Pada keadaan seimbang itu, maka tubuh manusia dinyatakan masih sehat. Namun, di dalam tubuh manusia selalu mengalami berjuta-juta mutasi. Prof. Aru menekankan, apabila montirnya itu dilemahkan dengan cara kita hidup, maka akan terjadi kerusakan.
Tak heran sejumlah penyebab kanker tidak berdasarkan faktor genetik maupun lifestyle. Lalu, bagaimana pencegahannya?

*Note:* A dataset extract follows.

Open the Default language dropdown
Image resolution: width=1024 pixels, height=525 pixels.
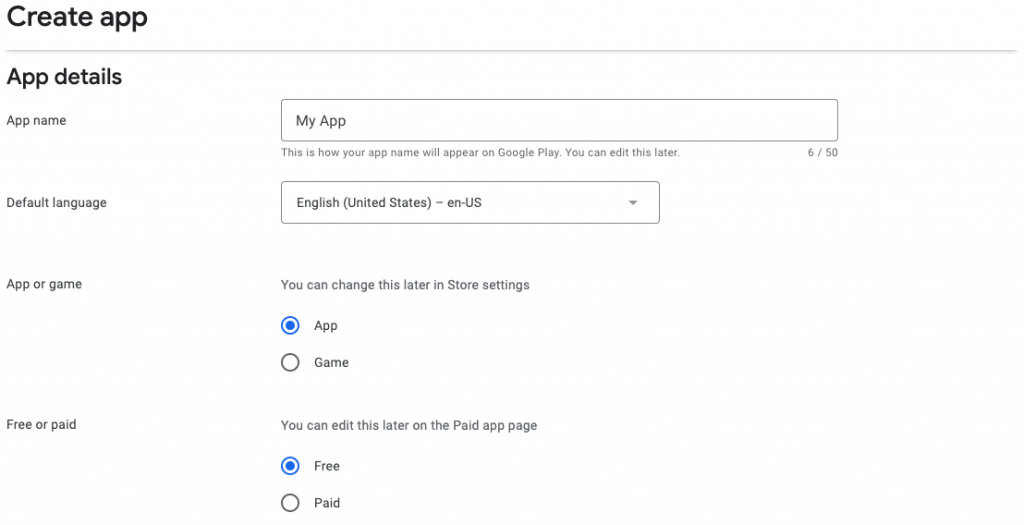tap(469, 202)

“Random kesalahan yang kebetulan itu tidak direparasi dengan sistem tubuh, karena ada yang kita tidak ketahui. Memang untuk mencegah itu penting tapi tidak ada tolak ukurnya, akhirnya yang penting itu deteksi dini. Itu pun enggak gampang, karena beberapa tumor seperti kanker ginjal dan kanker pankreas, sebelum dia menekan saraf, sebelum dia membuat gangguan fungsi, itu tidak akan ketahuan gejalanya,” jelasnya.
Ketika divonis terpapar kanker, tak hanya perjuangan pasien yang dibutuhkan, tetapi juga dukungan dari keluarga. Namun, dukungan keluarga yang berlebihan dapat menimbulkan toxic positivity. Contohnya, ketika terus-menerus memberikan motivasi positif yang membuat pasien kanker merasa tidak dipahami, karena pasien kanker memiliki ketakutan.
“Ini sebenarnya fenomena yang cukup sering. Saat kita menemani keluarga atau teman kita yang berobat, kita harus dengar dulu pasien perlunya apa. Bukan kita berusaha menutup ketakutannya dengan memborbardir memberikan motivasi positif, yang justru itu menjatuhkan mental pasien (mental breakdown),” pungkas Hematologi Onkologi Medik MRCCC Siloam Semanggi, dr. Jeffry Beta Tenggara, Sp.PD-KHOM.